For millennia, birds have been used in European heraldry (think the eagles of Germany or Poland) or have decorated ancient temples (think Aztec pyramids).
Closer to home, all of the states and territories in our nation have adopted a state bird, many of which are surprisingly characteristic of the region they represent. Beginning in 1927, states began to recognize an official species that would serve as a sort of “mascot,” a source of state pride and solidarity for all citizens.
The state birds of the tristate region are not particularly unique or indicative of the region. Connecticut’s American Robin is shared by two other states, Michigan and Wisconsin, New York’s Eastern Bluebird is shared with Missouri, and New Jersey’s American Goldfinch was also selected by Iowa and Washington.
While many states do share a common bird, those that are unique are usually reflective of the local geography or ecology. Arizona’s Cactus Wren seems right at home in the state’s deserts, while Minnesota’s Common Loon is symbolic of the region’s northern lakes. The Brown Pelican, the official bird of Louisiana, was chosen not only because of its abundance along the Gulf shores but also because of its depiction on the state flag, which itself is drawn from Catholic French symbolism.

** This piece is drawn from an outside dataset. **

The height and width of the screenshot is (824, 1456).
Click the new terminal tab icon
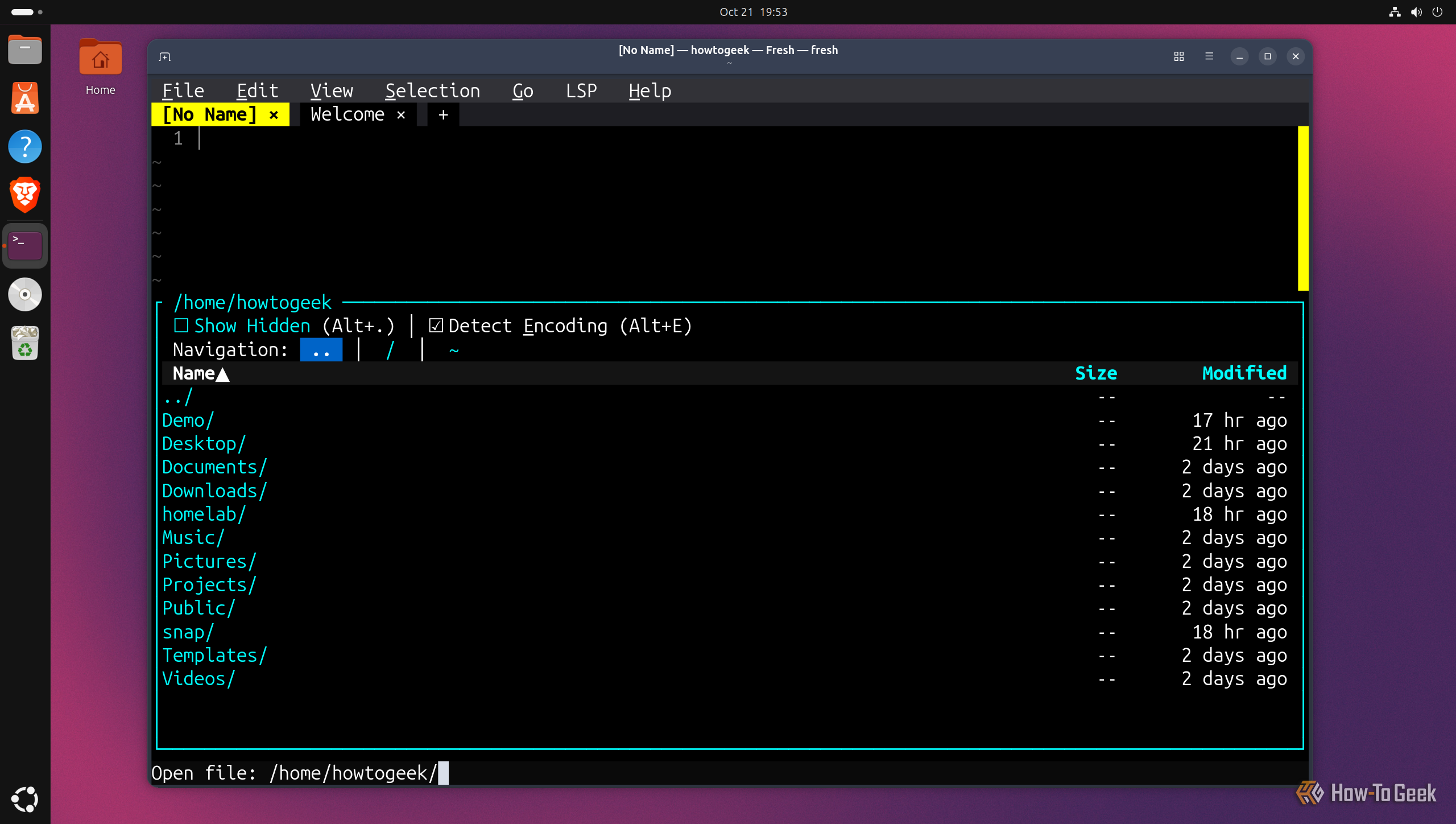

Many state birds lend their names to local sports franchises and academic institutions, such as Major League Baseball’s Baltimore Orioles of Maryland and the University of Delaware’s Blue Hen Chicken.
Despite the somewhat ordinary state birds of the tristate area, many of those in other parts of the nation are colorful examples of regional flavor that are as diverse and wonderful as this nation’s people.